• **HOW TO COMPLETE THIS TASK**
Retype the listing below exactly, pictures removed.

• **PROVIDED INFORMATION**
[Start of Attachment]
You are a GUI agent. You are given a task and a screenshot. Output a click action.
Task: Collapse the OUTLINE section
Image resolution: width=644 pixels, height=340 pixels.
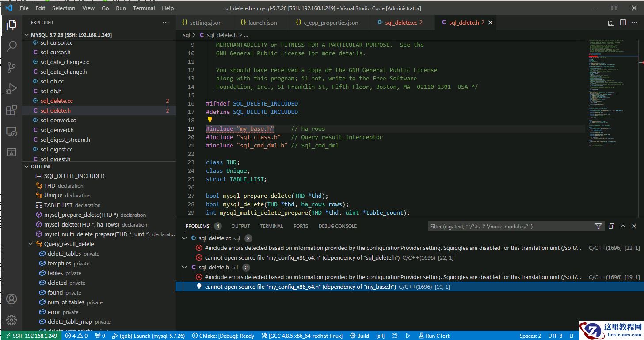coord(27,166)
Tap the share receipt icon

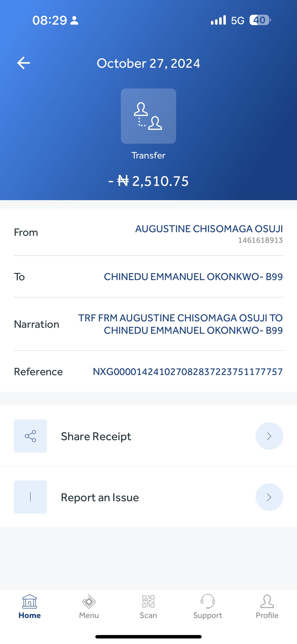coord(30,436)
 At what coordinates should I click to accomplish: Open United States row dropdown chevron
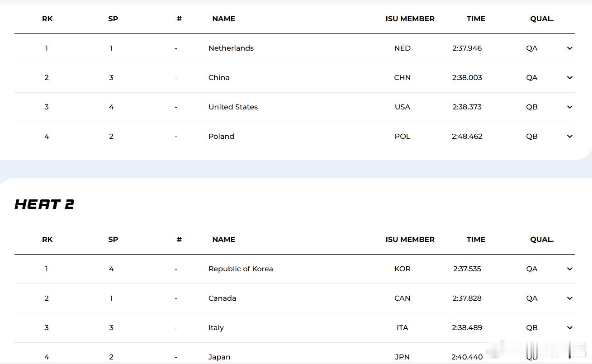point(569,107)
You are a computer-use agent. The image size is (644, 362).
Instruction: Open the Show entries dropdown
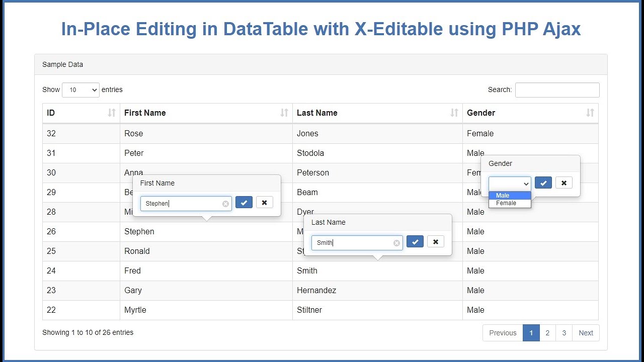tap(81, 90)

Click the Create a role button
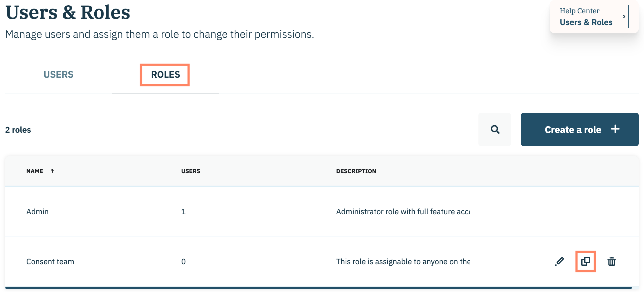coord(580,129)
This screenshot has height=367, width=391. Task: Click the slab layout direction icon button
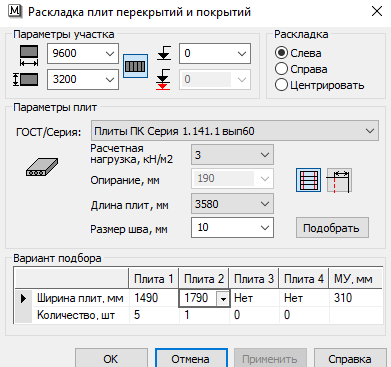(135, 66)
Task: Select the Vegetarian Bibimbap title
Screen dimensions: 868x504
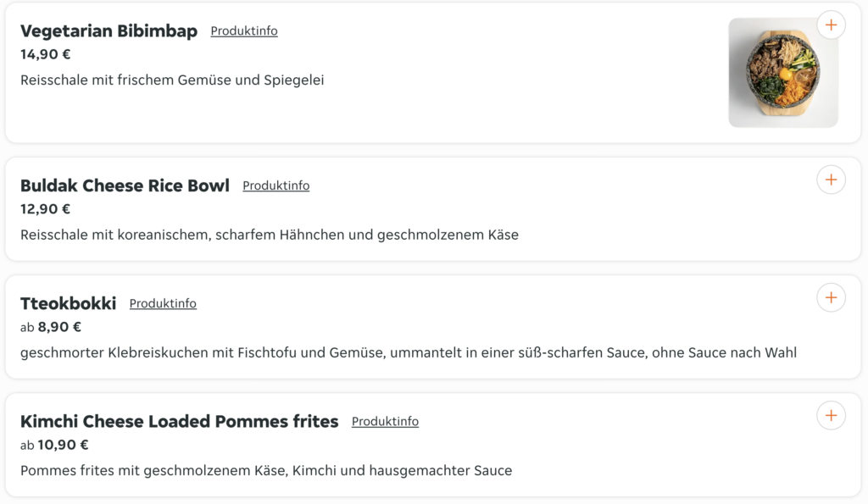Action: point(109,31)
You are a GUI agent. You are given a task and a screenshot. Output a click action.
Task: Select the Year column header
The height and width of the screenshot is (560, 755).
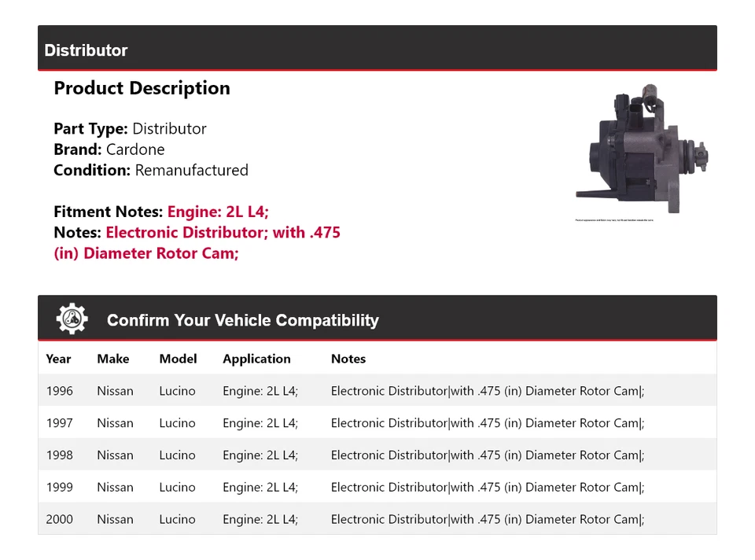tap(58, 359)
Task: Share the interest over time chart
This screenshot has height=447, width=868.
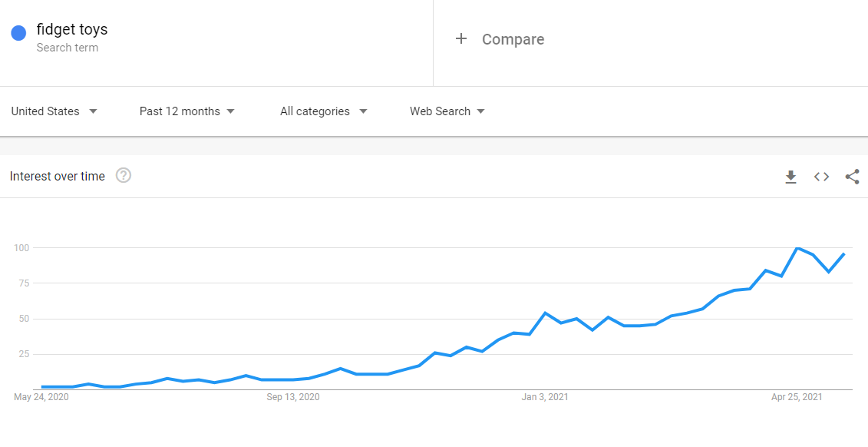Action: (x=852, y=177)
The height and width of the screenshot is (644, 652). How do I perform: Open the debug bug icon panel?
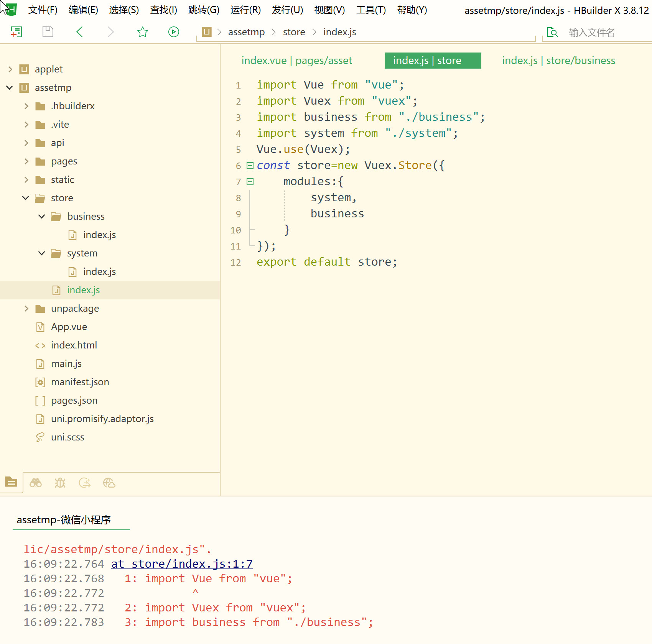60,483
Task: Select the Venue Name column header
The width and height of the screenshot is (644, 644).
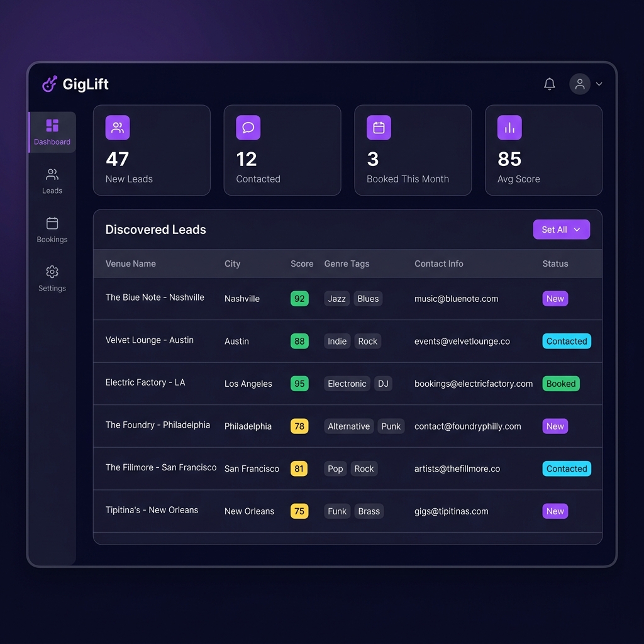Action: tap(130, 264)
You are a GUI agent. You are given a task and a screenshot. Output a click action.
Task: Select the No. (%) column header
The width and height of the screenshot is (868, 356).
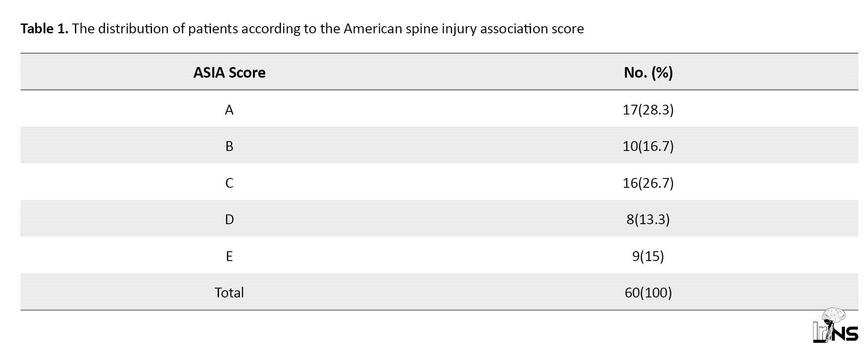click(x=648, y=72)
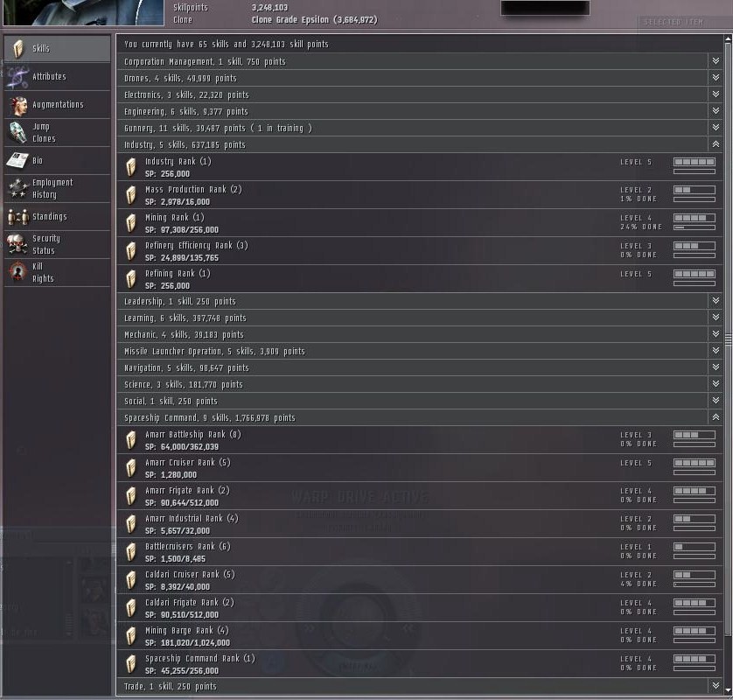
Task: Select the Standings people icon
Action: tap(18, 217)
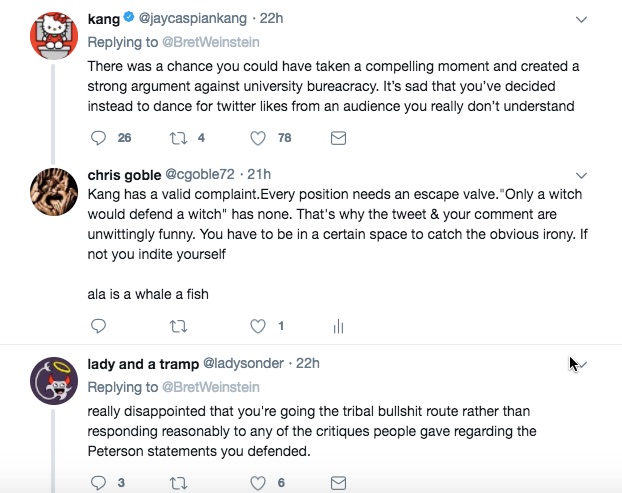Open @ladysonder profile handle
Screen dimensions: 622x493
(243, 363)
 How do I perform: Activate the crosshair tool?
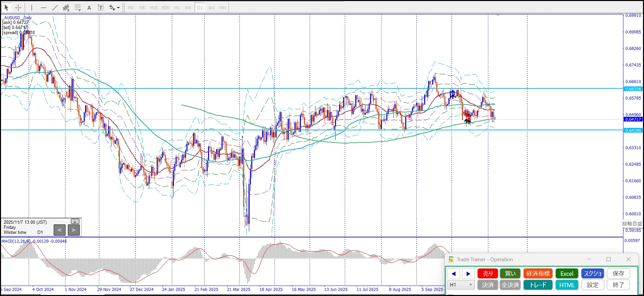pyautogui.click(x=18, y=7)
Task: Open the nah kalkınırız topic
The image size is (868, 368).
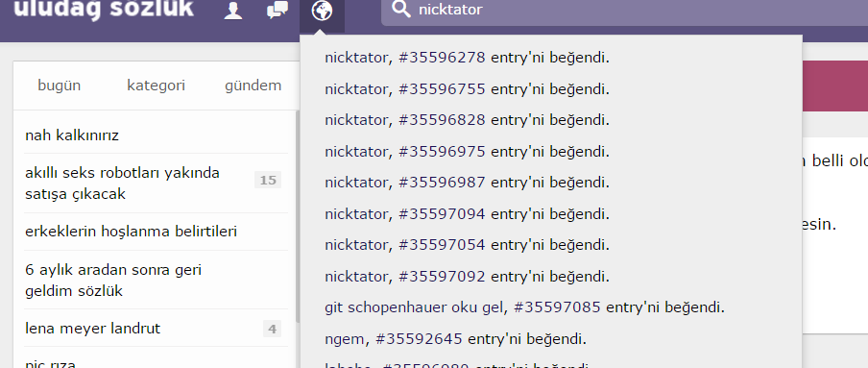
[End of Attachment]
• **RESPONSE BOX**
You are a GUI agent. You are given a task and a screenshot. Output a click action.
Task: Collapse the OUTLINE section
Image resolution: width=644 pixels, height=340 pixels.
coord(27,166)
Tap the share receipt icon

coord(30,436)
 At what coordinates should I click to accomplish: Open United States row dropdown chevron
point(569,107)
You are a computer-use agent. The image size is (644, 362).
Instruction: Open the Show entries dropdown
tap(81, 90)

Click the Create a role button
coord(580,129)
This screenshot has height=367, width=391. Task: Click the slab layout direction icon button
(135, 66)
Task: Select the Vegetarian Bibimbap title
Screen dimensions: 868x504
Action: point(109,31)
You are a GUI agent. You are given a task and a screenshot. Output a click action.
Task: Select the Year column header
The height and width of the screenshot is (560, 755).
tap(58, 359)
Task: Share the interest over time chart
This screenshot has height=447, width=868.
Action: (x=852, y=177)
The height and width of the screenshot is (644, 652). How do I perform: Open the debug bug icon panel?
60,483
Task: Select the Venue Name column header
The width and height of the screenshot is (644, 644).
Action: tap(130, 264)
You are a GUI agent. You are given a task and a screenshot. Output a click action.
Task: Select the No. (%) column header
The width and height of the screenshot is (868, 356).
click(x=648, y=72)
Task: Select the Standings people icon
Action: tap(18, 217)
Open @ladysonder profile handle
Screen dimensions: 622x493
(243, 363)
 How do I perform: Activate the crosshair tool?
pyautogui.click(x=18, y=7)
Task: Open the nah kalkınırız topic
The image size is (868, 368).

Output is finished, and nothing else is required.